◆ Given instruction
Can you revise the records, beginning at the line that has "You are a GUI" and stopping at the end of the records, so that "tab" becomes "panel" and nothing else changes? Leave the pictures out of your answer.

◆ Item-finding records
════

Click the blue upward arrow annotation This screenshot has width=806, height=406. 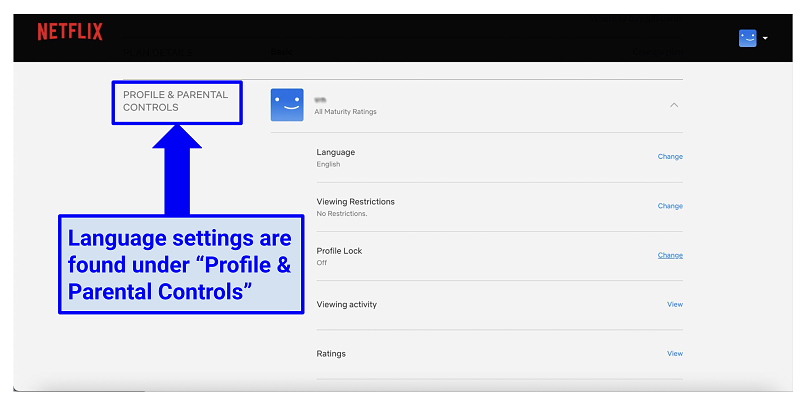pos(177,168)
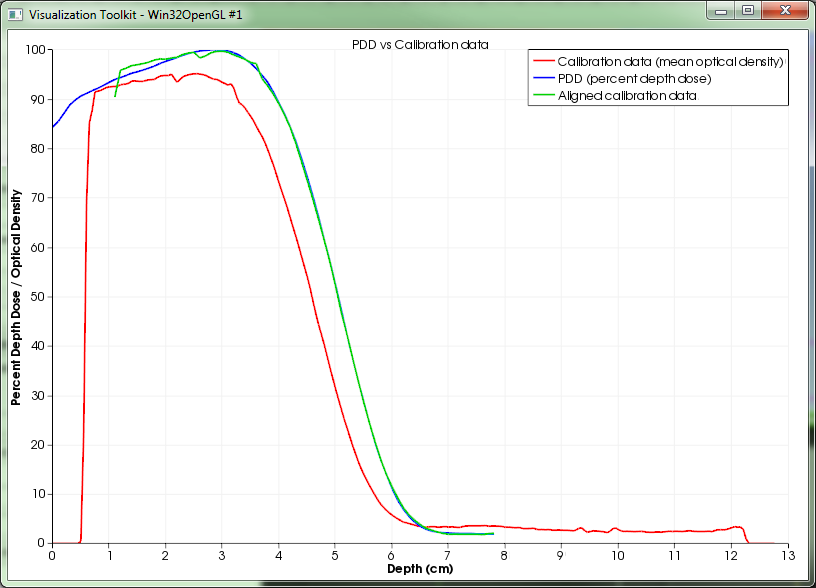The height and width of the screenshot is (588, 816).
Task: Click the background window's vertical scrollbar at right
Action: (x=811, y=300)
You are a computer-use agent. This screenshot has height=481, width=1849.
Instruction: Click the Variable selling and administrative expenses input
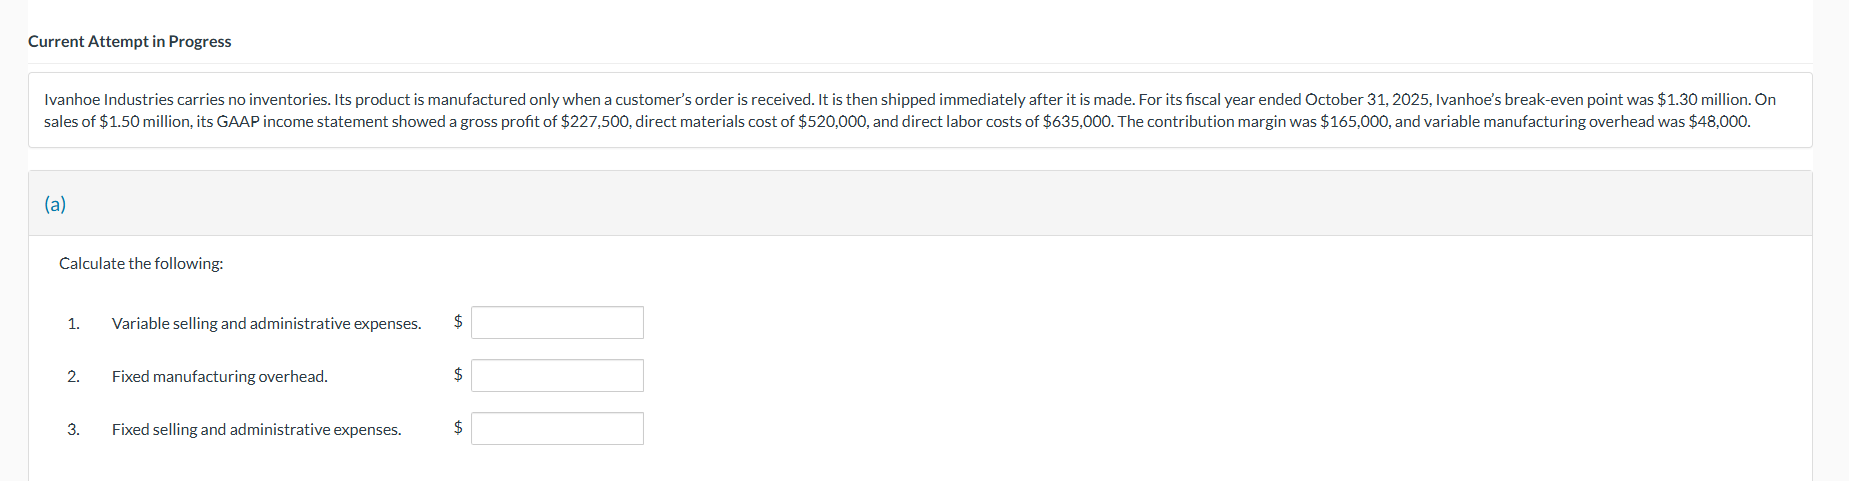click(x=557, y=322)
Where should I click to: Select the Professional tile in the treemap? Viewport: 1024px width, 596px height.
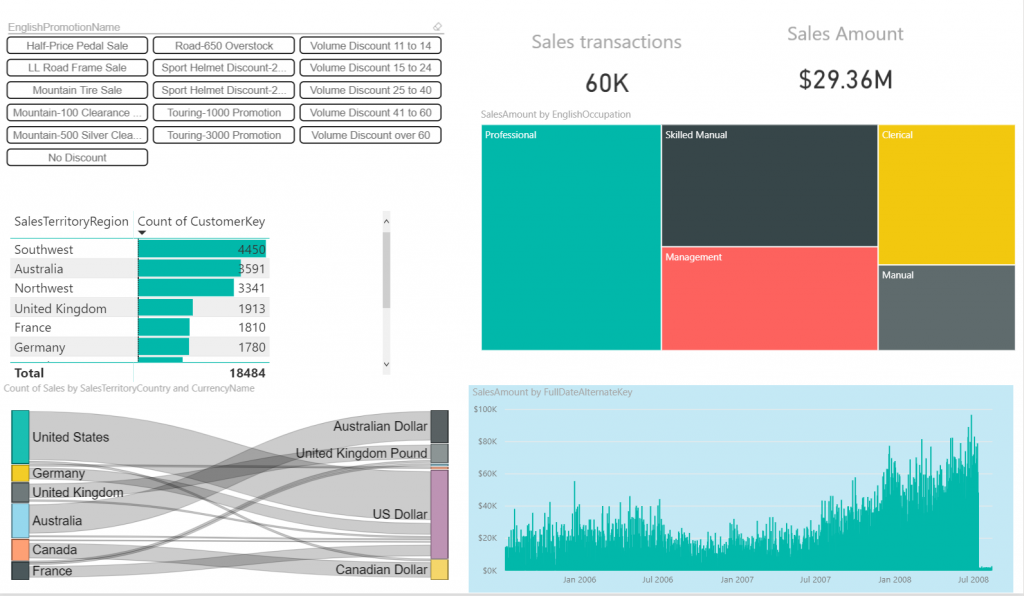[570, 240]
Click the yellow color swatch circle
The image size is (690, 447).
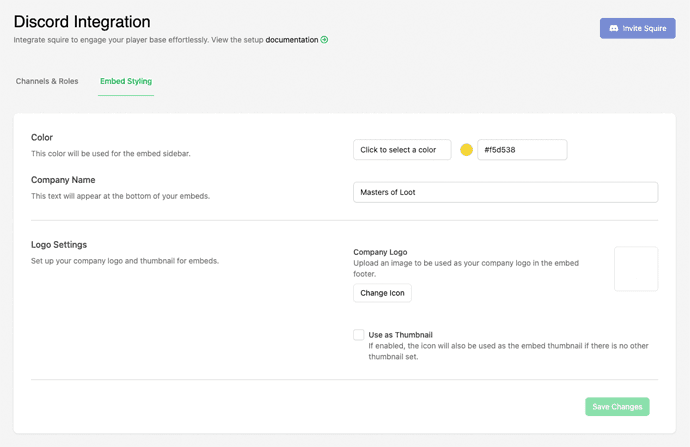click(466, 150)
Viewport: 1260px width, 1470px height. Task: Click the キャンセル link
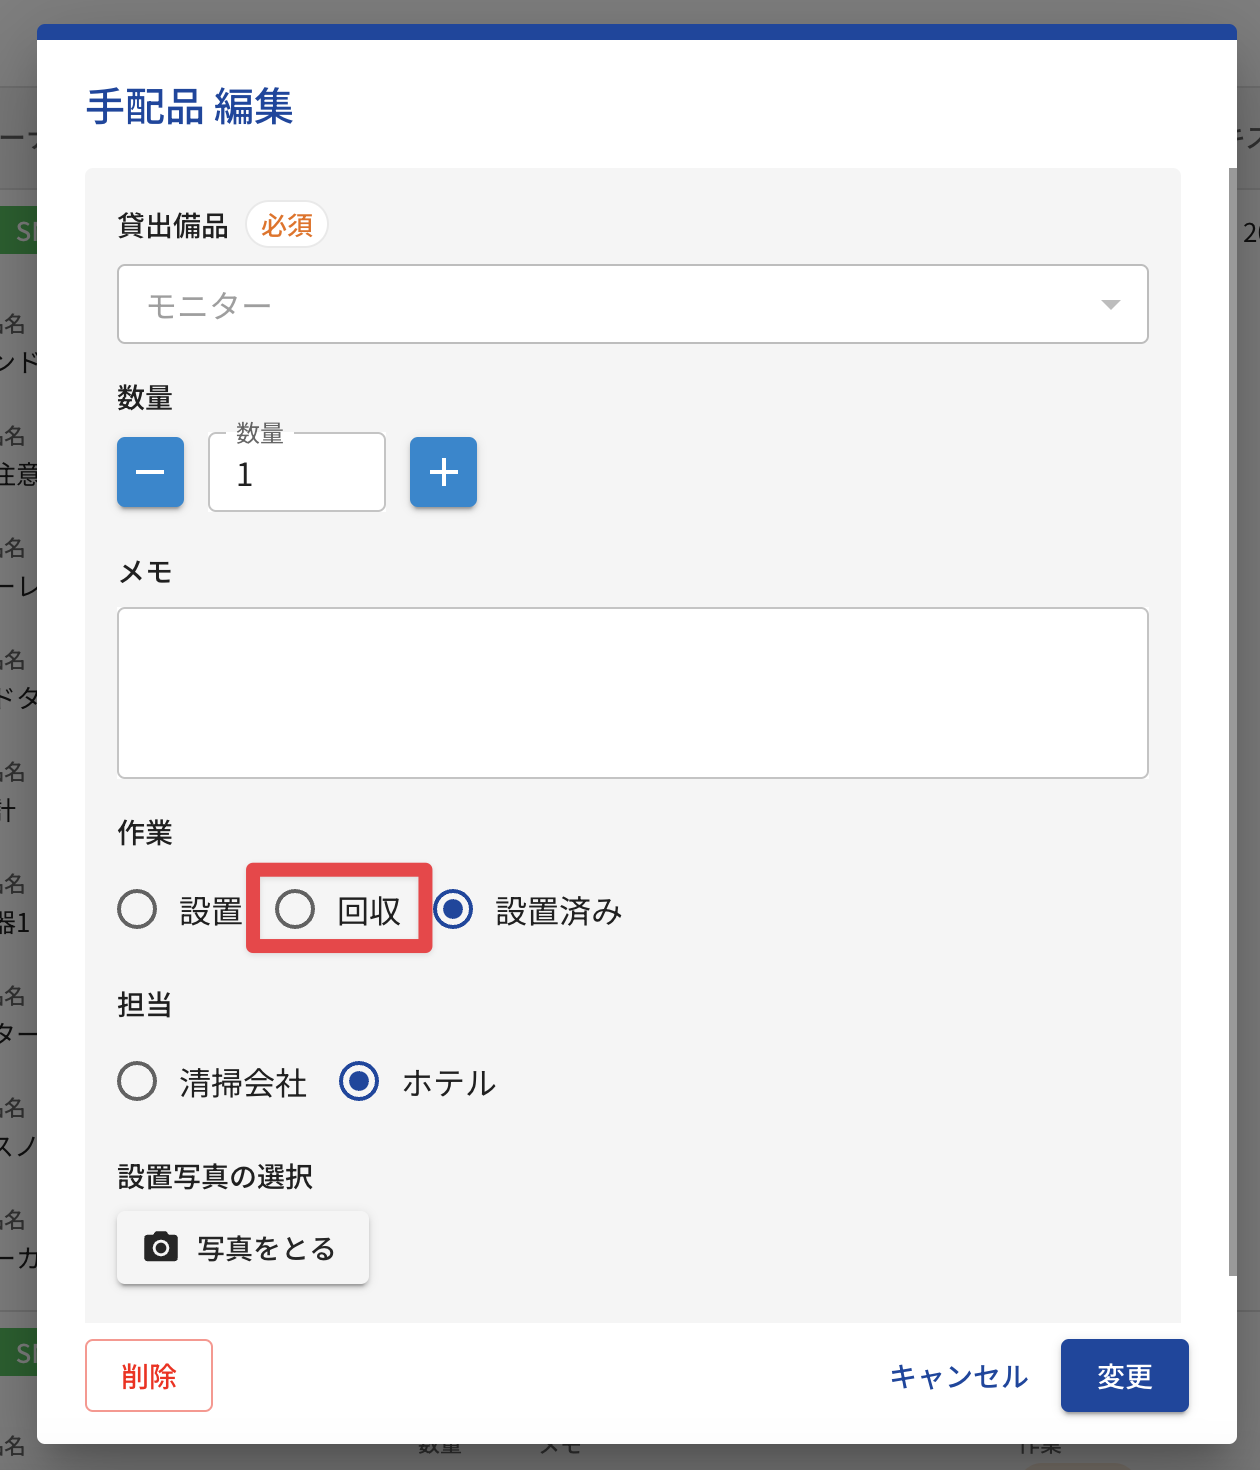(959, 1376)
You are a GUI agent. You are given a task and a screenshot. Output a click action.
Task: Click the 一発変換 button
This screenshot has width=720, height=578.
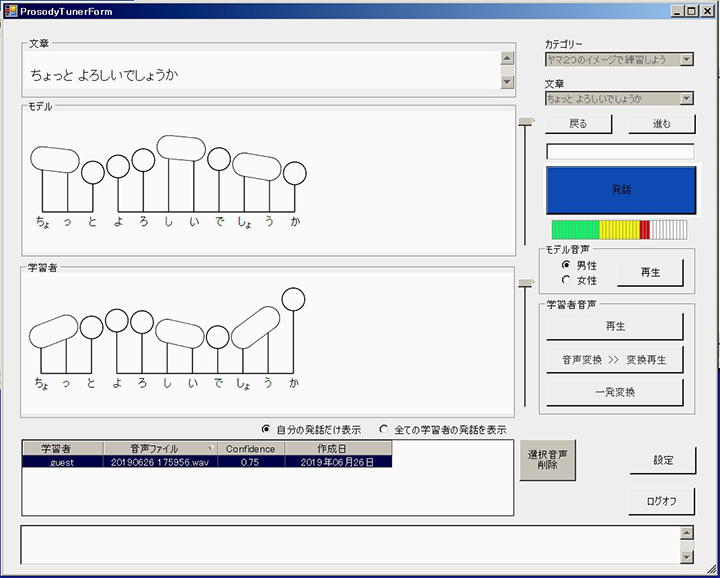pos(615,392)
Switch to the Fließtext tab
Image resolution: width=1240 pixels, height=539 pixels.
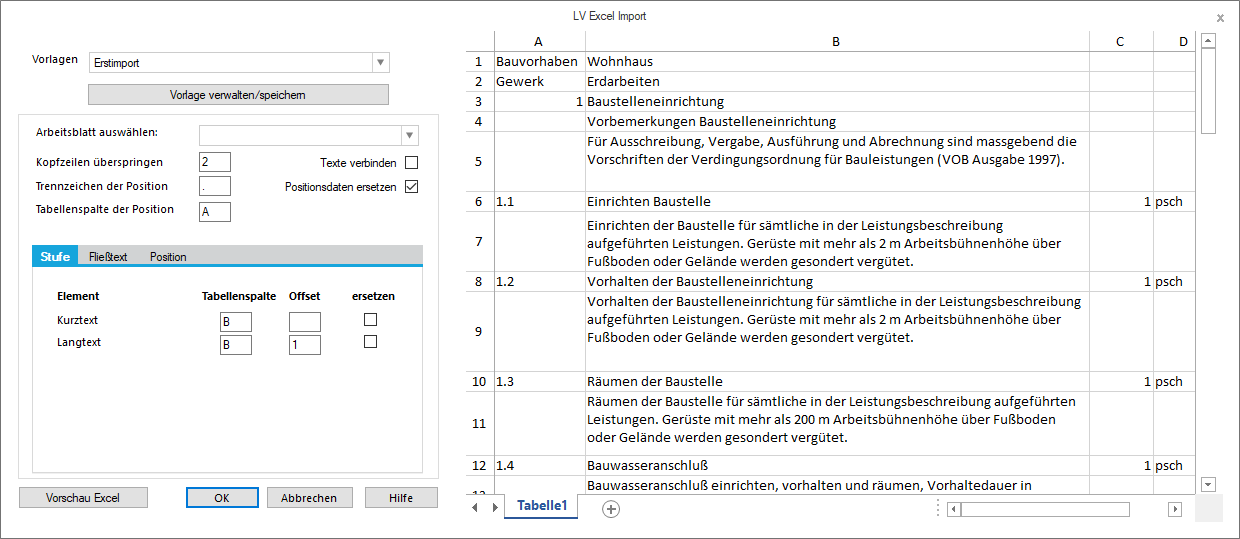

════

◆ Completed task
You are a GUI agent. You are given a task and a screenshot. Output a click action.
Task: Click the 一発変換 button
This screenshot has width=720, height=578.
pos(615,392)
Switch to the Fließtext panel
Image resolution: width=1240 pixels, height=539 pixels.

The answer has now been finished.